● Text shown
________
Dima: Yeah. So, and it’s got a lot of ton of amazing ingredients saying anywhere from Maka to turmeric to ginseng. There’s, I believe last I counted. I think we’ve been adding about 16 or 17 ingredients in there. I’ll get you guys a full list.
David: Well, let’s say before I I’m actually interested in the Juice parlor Can you tell us a little bit more about that?
Dima: So, it’s a Juicery. We started way back in the day….
David: What is the name?
Dima: …The Juice Parlor.
David: Oh it is called the juice parlor.
Dima: Yes. The juice parlor, P-A-R-L-O-R
David: Alright. Got it.
Dima: You can find the juiceparlor.com.
David: And where’s that located?
David: It’s in North Hollywood. Its 5658 going to Boulevard in North Hollywood.
Dima: California 91601.
Dima: You can check it out online and we’re on Yelp.
Dima: All the delivery apps, Doordash, Grubhub, UberEats Postmates. Basically what we do is we make fresh made to order organic juices, smoothies, Asahi bowls.
Dima: We basically, that’s all we do really. Just those three main things. We also have like avocado toasts and things like that. But when we first opened it up my partner at the time and I, the concept was to provide something to the community that may not be in that area. For example, so to be very blunt, especially in the times that we’re now. The way that we thought about it was we don’t want to put another Juicery in a white neighborhood.
David: Right? I mean, it sounds weird, but like literally…
Dima: …six, seven, five, six years ago, we were thinking of that.
________
● Stored data

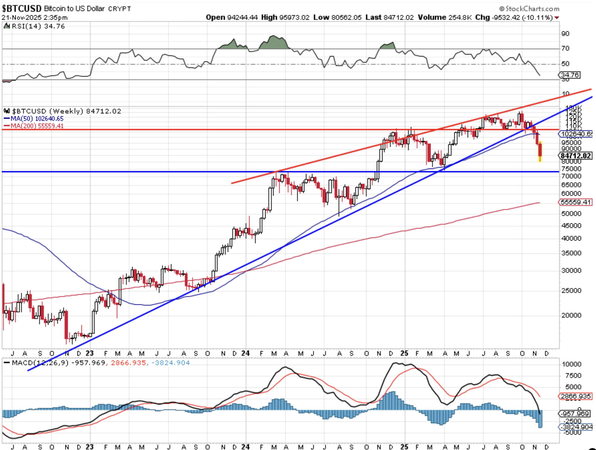Click the MACD black legend dash
The image size is (596, 450).
click(x=7, y=363)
________
● Tasks to complete
1) According to the interview transcript, in which area is The Juice Parlor located?
2) List every delivery app named in the interview transcript.
3) Continue the interview about The Juice Parlor from where the transcript stops.

● Outputs for the tasks
1) North Hollywood, California.

2) Doordash, Grubhub, UberEats, Postmates

3)
Dima: And our whole goal was to bring affordable, fresh made to order organic juices to other communities.
David: So, is there a specific demographic that you actually target in that area?
Dima: No, there’s no specific demographic, but the area in general, the demographics…
David: Is very diverse?
Dima: …it is a lot more diverse…
David: Got it.
Dima: …Yeah. I mean, there’s North Hollywood is like an artsy community…
Dima: …There’s actors, singers…
Dima: …dancers, musicians. I mean just our area along. There’s a ton of like music studios, recording artists. I mean, we have artists coming in like every day.
Dima: Different like people in…
Dima: ..people that you look on Instagram or you’ll see on TV and then you meet them in person. And you’re like, wow. There’s just like and all..
David: Just like everybody else?
Dima: …normal person like everyone else you know So yeah,
David: This was started how long ago?
Dima: The concept was six years ago. 2014. Took us about a year to build out 2015. Yeah. And now it’s basically design, obviously develop the business in a way where it’s fully sustainable. I have an amazing staff. We have about 10 or 11 employees now.
David: So, let me ask you a question because, especially, well, in the last 10 years, it’s the economy has been doing very well, right? Despise, the market crash in 2008, 2009, 10. But around 2011, 2012, things started to pick up a little bit. So we’ve been on the run for about eight years as far as the economy. So, did you find it difficult when you were beginning to establish this business as far as requiring lease, the capital. Can you tell us a little bit more about that process? How did you go from concept to the…
Dima: That’s a great question.
David: ..to reality?
Dima: So, basically when I, before I did that, I was in sales.
Dima: I was in over the phone sales. I did really well made the guy that I was working with probably about $2 to $4 million a year in sales. Like literally like insane amount,
David: What type of industry was this?
Dima: It was like we were selling business opportunities. So we were giving people the opportunity to purchase into a business that could develop themselves.
David: Is it like a franchise?
Dima: Kind of like a franchise, except not as like the requirements legally for a franchise versus a business opportunity.
David: Got it.
Dima: It’s not as strict, right!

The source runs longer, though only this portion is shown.